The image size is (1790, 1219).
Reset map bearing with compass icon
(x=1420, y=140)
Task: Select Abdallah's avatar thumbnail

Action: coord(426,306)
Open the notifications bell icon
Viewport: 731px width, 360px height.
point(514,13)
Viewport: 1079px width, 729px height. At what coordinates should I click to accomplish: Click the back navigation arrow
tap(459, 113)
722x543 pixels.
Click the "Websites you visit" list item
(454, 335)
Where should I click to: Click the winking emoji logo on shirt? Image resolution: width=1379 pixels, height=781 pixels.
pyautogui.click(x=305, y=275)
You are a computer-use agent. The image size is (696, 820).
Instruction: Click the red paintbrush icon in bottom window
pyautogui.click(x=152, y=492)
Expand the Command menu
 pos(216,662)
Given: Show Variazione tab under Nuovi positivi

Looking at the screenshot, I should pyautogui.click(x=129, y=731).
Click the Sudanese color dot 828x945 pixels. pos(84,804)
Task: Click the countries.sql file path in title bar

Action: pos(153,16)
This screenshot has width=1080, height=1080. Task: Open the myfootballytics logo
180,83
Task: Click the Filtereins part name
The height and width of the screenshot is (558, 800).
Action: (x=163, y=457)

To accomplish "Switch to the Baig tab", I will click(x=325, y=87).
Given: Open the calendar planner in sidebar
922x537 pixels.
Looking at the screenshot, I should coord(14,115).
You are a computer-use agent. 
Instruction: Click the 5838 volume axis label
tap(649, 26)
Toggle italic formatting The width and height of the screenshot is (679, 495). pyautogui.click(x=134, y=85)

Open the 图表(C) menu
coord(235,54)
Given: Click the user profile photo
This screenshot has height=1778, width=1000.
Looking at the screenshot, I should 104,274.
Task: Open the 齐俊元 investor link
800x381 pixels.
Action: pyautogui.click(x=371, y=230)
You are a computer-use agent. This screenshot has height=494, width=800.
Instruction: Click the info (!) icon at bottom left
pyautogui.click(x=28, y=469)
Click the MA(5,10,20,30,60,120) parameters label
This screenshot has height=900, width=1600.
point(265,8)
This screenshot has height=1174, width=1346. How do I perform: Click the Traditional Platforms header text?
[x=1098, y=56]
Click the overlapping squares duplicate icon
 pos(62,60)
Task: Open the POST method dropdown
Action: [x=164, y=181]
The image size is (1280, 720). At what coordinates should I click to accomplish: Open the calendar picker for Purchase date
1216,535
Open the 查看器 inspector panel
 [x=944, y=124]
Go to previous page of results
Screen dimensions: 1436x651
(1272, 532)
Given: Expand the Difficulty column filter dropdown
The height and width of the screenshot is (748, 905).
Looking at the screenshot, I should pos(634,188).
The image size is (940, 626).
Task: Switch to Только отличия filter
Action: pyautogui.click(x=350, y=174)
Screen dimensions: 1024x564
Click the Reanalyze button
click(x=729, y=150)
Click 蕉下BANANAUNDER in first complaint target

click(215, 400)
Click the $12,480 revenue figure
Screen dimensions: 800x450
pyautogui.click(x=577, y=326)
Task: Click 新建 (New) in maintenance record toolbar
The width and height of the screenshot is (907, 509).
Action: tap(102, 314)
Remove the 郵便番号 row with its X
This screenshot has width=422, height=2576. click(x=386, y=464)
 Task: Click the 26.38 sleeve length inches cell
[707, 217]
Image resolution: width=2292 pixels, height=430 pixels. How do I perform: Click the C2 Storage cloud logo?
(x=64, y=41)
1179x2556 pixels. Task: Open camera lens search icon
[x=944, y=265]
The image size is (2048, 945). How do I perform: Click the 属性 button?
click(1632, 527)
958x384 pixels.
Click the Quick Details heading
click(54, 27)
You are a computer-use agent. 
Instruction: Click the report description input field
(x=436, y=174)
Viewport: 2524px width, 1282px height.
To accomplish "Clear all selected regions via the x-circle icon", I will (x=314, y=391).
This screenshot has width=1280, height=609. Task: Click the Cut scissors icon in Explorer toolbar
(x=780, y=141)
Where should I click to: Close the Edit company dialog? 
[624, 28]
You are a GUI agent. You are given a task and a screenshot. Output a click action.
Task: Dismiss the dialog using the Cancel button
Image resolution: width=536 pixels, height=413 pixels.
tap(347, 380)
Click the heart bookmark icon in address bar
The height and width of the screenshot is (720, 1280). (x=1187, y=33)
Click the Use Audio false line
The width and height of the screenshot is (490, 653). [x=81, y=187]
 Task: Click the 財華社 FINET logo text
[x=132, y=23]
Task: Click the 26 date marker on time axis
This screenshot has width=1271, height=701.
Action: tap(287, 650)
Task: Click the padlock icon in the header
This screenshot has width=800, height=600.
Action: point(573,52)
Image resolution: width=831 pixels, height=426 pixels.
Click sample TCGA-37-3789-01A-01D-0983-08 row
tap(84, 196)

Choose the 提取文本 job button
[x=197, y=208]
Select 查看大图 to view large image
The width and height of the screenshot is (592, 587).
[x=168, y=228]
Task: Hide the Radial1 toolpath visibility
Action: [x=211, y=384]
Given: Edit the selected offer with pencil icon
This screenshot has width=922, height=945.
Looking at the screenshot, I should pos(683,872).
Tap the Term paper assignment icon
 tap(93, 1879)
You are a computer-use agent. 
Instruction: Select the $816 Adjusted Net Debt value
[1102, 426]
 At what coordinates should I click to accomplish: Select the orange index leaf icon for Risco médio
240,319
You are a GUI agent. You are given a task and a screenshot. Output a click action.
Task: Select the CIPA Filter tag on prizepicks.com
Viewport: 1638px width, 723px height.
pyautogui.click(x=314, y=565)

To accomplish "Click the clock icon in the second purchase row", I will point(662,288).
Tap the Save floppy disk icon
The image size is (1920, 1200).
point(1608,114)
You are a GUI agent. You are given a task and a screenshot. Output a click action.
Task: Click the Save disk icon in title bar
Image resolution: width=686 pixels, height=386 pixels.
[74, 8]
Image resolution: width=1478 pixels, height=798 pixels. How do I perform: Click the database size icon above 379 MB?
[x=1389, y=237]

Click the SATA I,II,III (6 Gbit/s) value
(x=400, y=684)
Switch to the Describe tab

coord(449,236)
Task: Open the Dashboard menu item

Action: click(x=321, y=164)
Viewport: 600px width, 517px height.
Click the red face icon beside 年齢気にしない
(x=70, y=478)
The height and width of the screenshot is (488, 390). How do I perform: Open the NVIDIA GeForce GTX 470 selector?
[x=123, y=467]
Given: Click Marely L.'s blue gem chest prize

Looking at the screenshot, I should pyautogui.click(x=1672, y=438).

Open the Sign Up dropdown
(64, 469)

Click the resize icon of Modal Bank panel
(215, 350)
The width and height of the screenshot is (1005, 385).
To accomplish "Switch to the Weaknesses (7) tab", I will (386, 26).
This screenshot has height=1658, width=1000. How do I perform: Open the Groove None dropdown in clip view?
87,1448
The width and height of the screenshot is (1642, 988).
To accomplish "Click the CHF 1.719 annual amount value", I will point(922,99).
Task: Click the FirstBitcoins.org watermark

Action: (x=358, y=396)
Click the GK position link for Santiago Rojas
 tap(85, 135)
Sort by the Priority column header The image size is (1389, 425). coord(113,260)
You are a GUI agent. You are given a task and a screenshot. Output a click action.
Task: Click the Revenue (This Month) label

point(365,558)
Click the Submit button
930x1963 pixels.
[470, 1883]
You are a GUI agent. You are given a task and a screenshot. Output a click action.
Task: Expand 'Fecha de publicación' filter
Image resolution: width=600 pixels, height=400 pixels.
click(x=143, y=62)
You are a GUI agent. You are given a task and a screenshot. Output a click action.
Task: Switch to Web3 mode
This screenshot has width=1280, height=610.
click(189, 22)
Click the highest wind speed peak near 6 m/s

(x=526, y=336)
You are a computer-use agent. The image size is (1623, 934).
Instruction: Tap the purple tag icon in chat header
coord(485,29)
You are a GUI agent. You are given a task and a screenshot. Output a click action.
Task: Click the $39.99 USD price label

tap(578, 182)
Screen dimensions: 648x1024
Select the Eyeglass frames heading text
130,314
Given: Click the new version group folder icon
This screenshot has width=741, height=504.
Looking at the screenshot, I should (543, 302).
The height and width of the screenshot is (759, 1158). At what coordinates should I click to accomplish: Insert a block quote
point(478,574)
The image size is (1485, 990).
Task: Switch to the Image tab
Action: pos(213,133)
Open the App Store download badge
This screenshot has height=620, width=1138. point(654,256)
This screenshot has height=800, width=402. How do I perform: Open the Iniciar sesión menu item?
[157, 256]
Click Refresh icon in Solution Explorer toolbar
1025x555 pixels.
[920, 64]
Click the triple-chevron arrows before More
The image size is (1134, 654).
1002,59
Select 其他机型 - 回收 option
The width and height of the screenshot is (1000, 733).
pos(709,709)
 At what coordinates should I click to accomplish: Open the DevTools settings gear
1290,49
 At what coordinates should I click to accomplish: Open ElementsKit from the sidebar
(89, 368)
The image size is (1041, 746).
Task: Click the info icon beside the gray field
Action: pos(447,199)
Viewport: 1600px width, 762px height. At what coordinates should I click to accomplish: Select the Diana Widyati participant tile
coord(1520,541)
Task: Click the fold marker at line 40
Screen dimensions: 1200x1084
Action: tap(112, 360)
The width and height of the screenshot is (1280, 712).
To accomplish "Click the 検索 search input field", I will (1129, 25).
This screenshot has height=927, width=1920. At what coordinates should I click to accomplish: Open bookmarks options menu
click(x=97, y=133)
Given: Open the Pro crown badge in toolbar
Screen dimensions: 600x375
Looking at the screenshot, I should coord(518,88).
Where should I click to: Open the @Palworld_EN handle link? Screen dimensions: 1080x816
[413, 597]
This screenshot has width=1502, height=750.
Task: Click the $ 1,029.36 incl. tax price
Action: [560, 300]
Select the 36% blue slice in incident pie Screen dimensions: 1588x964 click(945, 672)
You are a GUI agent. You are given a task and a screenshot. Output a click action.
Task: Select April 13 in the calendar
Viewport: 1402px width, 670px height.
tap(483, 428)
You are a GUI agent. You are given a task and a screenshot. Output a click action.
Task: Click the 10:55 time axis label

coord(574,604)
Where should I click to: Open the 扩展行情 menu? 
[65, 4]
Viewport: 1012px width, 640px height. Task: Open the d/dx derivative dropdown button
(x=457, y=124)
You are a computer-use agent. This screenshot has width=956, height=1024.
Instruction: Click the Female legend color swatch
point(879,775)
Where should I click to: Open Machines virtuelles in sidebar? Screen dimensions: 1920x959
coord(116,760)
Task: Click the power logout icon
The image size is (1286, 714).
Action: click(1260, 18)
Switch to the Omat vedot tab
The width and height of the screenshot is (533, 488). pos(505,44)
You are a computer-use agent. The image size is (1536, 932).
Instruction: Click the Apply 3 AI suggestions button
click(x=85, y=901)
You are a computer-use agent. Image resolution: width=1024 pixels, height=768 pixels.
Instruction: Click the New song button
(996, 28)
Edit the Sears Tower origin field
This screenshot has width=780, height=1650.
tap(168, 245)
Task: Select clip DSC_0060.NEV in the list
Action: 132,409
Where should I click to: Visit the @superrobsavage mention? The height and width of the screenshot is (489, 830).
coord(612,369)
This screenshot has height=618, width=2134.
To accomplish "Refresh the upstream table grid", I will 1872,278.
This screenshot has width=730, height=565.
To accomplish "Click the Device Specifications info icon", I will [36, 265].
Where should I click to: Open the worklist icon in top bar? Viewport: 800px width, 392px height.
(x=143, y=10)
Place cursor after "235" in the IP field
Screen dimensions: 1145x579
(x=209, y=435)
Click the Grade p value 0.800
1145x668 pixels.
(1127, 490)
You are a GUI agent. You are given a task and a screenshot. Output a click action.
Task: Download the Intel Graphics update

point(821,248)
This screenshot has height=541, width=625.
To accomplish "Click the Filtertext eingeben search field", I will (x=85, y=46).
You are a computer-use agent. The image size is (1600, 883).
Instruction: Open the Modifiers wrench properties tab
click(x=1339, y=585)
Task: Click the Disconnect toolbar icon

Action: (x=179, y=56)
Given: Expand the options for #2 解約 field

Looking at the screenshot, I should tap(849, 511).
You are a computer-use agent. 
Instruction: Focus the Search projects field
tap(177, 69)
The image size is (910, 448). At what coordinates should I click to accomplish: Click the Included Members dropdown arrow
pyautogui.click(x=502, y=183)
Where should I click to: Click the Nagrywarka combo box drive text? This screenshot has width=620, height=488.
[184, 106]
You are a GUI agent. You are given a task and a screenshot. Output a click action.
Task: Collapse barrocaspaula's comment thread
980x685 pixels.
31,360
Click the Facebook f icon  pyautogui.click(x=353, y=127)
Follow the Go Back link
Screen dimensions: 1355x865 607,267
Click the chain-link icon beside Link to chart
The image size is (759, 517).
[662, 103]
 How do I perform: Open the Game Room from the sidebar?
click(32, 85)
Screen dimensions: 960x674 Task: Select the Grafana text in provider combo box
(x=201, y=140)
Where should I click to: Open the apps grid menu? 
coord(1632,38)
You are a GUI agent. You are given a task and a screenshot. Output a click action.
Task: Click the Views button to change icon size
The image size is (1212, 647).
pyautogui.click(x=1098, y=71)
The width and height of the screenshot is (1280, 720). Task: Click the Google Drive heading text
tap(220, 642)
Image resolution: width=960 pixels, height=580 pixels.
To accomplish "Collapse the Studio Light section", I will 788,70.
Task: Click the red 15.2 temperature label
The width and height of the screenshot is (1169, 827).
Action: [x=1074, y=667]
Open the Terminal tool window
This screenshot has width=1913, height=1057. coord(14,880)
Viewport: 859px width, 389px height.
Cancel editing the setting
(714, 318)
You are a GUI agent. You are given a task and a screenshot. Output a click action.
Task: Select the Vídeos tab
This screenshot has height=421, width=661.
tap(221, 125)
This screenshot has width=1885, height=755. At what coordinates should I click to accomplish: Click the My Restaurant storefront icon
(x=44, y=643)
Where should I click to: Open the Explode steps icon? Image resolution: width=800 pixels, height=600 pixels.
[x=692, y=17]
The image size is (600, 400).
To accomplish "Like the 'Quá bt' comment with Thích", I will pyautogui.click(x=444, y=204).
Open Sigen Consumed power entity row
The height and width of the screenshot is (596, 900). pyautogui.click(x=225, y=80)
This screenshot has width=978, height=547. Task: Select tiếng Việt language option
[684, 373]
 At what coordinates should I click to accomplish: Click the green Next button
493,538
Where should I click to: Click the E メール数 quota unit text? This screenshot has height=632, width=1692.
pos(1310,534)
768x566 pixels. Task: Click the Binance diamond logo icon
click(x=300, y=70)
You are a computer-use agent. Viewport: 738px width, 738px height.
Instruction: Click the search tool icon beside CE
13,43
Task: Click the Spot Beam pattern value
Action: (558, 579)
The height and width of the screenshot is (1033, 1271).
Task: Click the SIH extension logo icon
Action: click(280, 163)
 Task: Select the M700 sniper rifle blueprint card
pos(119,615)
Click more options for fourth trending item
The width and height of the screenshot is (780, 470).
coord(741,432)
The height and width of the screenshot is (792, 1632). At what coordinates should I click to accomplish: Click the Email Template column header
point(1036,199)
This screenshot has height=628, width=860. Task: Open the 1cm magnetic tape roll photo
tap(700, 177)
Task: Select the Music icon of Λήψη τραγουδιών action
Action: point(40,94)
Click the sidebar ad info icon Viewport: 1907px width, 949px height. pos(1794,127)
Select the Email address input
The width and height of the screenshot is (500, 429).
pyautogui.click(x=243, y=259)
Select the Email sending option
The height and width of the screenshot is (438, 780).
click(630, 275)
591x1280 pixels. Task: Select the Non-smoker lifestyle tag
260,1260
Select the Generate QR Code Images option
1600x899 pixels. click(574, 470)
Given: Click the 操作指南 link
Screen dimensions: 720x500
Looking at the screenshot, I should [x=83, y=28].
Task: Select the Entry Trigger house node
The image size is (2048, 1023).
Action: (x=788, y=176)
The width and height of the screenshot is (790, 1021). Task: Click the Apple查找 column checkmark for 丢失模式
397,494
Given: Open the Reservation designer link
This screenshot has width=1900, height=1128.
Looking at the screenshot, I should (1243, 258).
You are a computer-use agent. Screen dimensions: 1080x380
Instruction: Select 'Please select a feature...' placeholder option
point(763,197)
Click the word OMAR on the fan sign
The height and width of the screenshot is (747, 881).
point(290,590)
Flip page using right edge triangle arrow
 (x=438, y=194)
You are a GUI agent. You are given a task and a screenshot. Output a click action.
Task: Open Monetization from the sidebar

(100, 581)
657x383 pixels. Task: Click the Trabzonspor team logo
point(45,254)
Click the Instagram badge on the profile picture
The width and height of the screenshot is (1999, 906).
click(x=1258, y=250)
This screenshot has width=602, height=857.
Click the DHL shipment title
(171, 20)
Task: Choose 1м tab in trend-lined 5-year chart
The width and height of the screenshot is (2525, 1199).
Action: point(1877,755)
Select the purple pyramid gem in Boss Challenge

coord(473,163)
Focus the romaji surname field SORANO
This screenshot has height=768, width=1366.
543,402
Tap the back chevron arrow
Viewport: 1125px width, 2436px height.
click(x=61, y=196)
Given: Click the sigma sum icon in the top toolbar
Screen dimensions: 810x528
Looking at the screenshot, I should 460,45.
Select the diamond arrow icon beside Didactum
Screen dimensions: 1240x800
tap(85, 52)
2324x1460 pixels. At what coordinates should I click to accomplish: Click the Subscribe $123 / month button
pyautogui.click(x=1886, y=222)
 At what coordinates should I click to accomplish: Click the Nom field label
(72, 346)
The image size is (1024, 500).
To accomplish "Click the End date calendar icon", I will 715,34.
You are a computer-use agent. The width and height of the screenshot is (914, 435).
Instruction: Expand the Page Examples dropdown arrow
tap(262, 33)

——————————

Across the whole listing, show each line where the word "Collapse" occurs.

■ Answer below:
Task: Collapse barrocaspaula's comment thread
To accomplish "Collapse the Studio Light section", I will 788,70.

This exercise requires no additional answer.